During World War II the U.S. government extended its role in relief and rehabilitation assistance. It also asserted control over the many voluntary agencies that were a hallmark of the American experience in humanitarian relief. The neutrality legislation of 1939 required detailed information from organizations involved in activities with states at war. Philanthropic organizations engaging in foreign activities, including relief organizations, had to be licensed by the State Department. The department refused to allow relief assistance for refugees in Axis-occupied countries. This limitation, of course, continued after the United States entered the war. Despite the efforts of Herbert Hoover, who organized the Committee on Food for the Small Democracies to undertake relief along the lines of the CRB in World War I, President Franklin D. Roosevelt refused to allow relief to German-occupied countries on the grounds that this would help Germany.
Public criticism of frivolous and unscrupulous fund-raising and of high overhead by some agencies gave credence to the U.S. effort to oversee the voluntary agencies, but the primary goal of the State Department was to assure that they operated in the service of larger policy goals. During the war the government sought to keep the relief agencies' operations efficient and to avoid overlap with the ARC, with which it preferred to work. In the spring of 1941, Roosevelt named Joseph E. Davies to head the new Committee on War Relief Agencies, later the Relief Control Board (RCB). Through consolidation, the number of licensed voluntary agencies was reduced from 300 at the end of 1941 to 67 by war's end. The agencies were organized into country groups. After the war the Relief Control Board became the Advisory Committee on Voluntary Foreign Aid, which did not require licensing, although it did decide which private groups would get government funds. In addition, during the war a private group known as the Council of Voluntary Agencies worked with the RCB. Although voluntary groups continued to raise funds from the American public, they relied heavily on government resources.

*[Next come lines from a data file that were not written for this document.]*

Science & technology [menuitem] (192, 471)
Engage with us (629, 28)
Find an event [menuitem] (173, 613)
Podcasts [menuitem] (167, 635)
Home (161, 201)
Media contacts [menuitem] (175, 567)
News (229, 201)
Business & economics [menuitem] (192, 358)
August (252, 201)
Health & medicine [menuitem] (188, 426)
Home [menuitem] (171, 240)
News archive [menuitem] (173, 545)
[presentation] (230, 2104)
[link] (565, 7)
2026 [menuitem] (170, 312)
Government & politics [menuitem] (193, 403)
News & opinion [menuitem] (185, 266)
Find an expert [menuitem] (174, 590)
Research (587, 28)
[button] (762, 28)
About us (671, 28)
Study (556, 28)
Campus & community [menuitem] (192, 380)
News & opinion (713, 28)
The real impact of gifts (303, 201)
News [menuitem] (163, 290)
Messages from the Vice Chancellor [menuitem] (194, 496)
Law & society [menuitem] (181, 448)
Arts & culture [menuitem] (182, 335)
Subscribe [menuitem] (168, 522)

From 1939 through 1954 government funding to voluntary groups totaled $54 million for Russia, $38 million for Great Britain, $36 million for Palestine, $35 million for China, and $30 million for Greece.
During World War II the ARC made a sharp distinction between civilian war relief and services for American armed forces. While the ARC provided supervisory and coordinating functions for relief to civilians, it generally did not send personnel to direct civilian war relief during World War II, except for some milk distribution to children in North Africa and limited efforts in Italy. Instead, civilian war relief delivery became the province of the state through the armed forces, the Office of Foreign Relief and Rehabilitation (OFRR), the United Nations High Commissioner for Refugees (UNHCR), and the United Nations Relief and Rehabilitation Administration (UNRRA). The Red Cross spent as much as half of its funds on returning servicemen and women and their dependents. The government's extensive role in relief and rehabilitation contrasted sharply with its practice in World War I.

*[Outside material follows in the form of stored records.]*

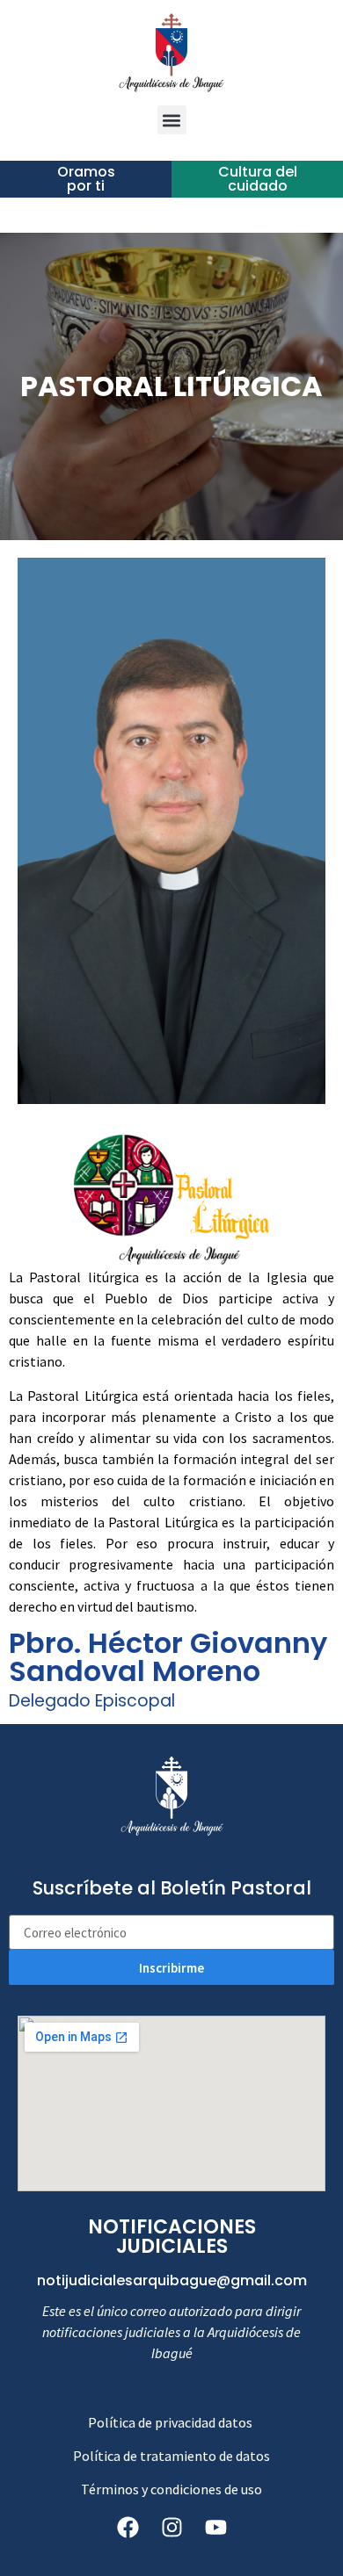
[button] (171, 119)
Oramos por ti (86, 179)
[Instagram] (171, 2528)
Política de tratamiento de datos (171, 2455)
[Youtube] (215, 2528)
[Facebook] (128, 2528)
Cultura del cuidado (257, 179)
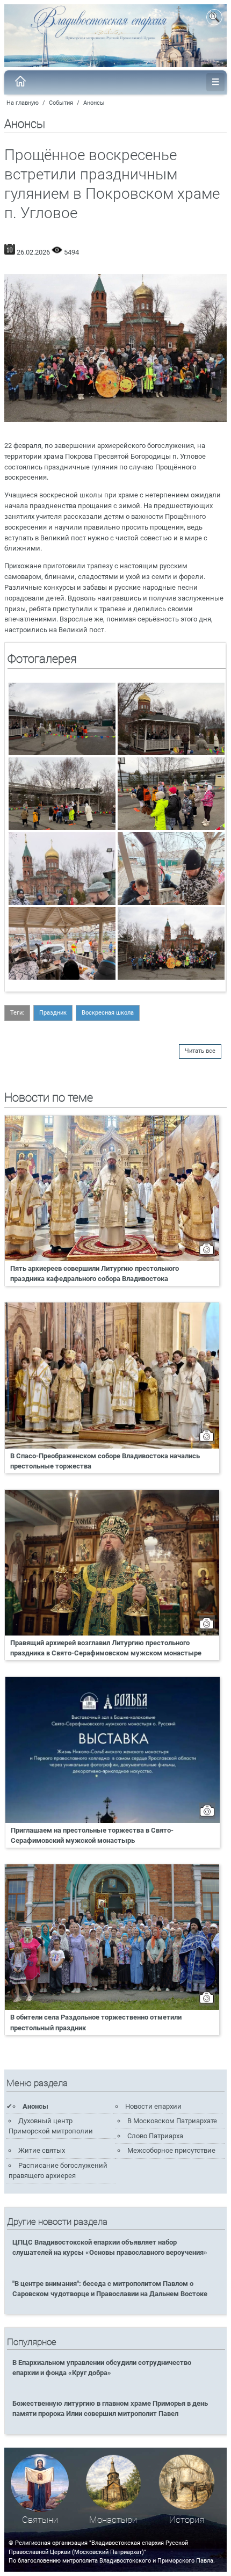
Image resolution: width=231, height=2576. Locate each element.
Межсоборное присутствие (171, 2150)
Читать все (200, 1050)
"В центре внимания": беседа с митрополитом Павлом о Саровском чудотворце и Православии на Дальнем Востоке (109, 2289)
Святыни (40, 2520)
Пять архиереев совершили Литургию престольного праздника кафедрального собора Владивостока (94, 1273)
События (61, 102)
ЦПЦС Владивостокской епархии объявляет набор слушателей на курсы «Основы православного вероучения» (109, 2247)
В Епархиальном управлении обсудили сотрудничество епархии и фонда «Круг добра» (101, 2367)
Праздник (53, 1012)
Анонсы (94, 102)
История (186, 2520)
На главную (22, 102)
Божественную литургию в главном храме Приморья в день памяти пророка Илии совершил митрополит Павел (110, 2408)
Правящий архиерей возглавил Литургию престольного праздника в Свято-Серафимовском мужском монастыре (105, 1648)
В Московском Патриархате (172, 2121)
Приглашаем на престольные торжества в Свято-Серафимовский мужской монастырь (92, 1835)
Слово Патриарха (155, 2136)
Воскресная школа (108, 1012)
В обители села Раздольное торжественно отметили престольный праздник (96, 2022)
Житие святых (41, 2150)
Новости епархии (153, 2106)
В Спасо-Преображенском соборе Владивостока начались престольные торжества (105, 1461)
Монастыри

Another departure from World War I regarded measures for providing relief to prisoners of war, the latest addition to the Geneva Convention role for the Red Cross. The combatants in World War II were, except for the Soviet Union and Japan, signatories to the 1929 Geneva Convention Relative to the Treatment of Prisoners of War. The convention established the principle that national relief societies could work among prisoners of war to assure humane treatment, with the assumption that the International Red Cross would direct such activities. German authorities allowed the Red Cross to send packages according to the rules, but the Japanese government had never ratified the Geneva Convention and did not permit International Red Cross inspection of its prisoner of war camps or give safe conduct to neutral relief ships. During World War II, attempts by relief organizations to provide relief to prisoners of war set enduring precedents. The State Department gave the ARC authority to coordinate all relief supplies to American soldiers held by enemy powers. In addition to government financing and cooperation from the navy and army, the ARC spent over $6 million providing relief to prisoners of war with weekly food packages to American prisoners of war and monthly packages to many Allied prisoners of war. Other supplies, including clothing, toiletries, and medicine, were sent as well. The International Committee of the Red Cross also carried out inspections to make sure camp authorities complied with the terms of the Geneva Convention. Standards were uneven in the various camps and over time, but given the hardships of the war, it was clear that the Geneva Convention and the activities of the Red Cross ensured humane treatment for prisoners of war of nations signatory to the agreement. Unfortunately, since the Soviet Union had not signed the Geneva Convention, its prisoners of war were badly treated by the Germans, and prisoners of Soviet forces also faced harsh conditions and brutal treatment.
Most prisoner of war relief supplies went to prisoners in Europe. Some International Red Cross officials were permitted to inspect Japanese prisoner of war camps in some parts of the Philippines and Japan, but inspectors were not permitted in most camps in Asia. Japanese officials permitted limited delivery of relief supplies, but not on a regular basis, and some relief supplies sat in Vladivostok until the end of the war, when they were finally distributed to liberated prisoners.
German concentration camps were filled with civilians (including political prisoners) and did not come under the purview of the Geneva Convention. Whether detention or extermination camps, internees faced intolerable conditions, and the International Red Cross was not permitted to inspect them. Millions died in such camps, including Jewish victims of the Final Solution, the Nazi campaign to eliminate European Jews.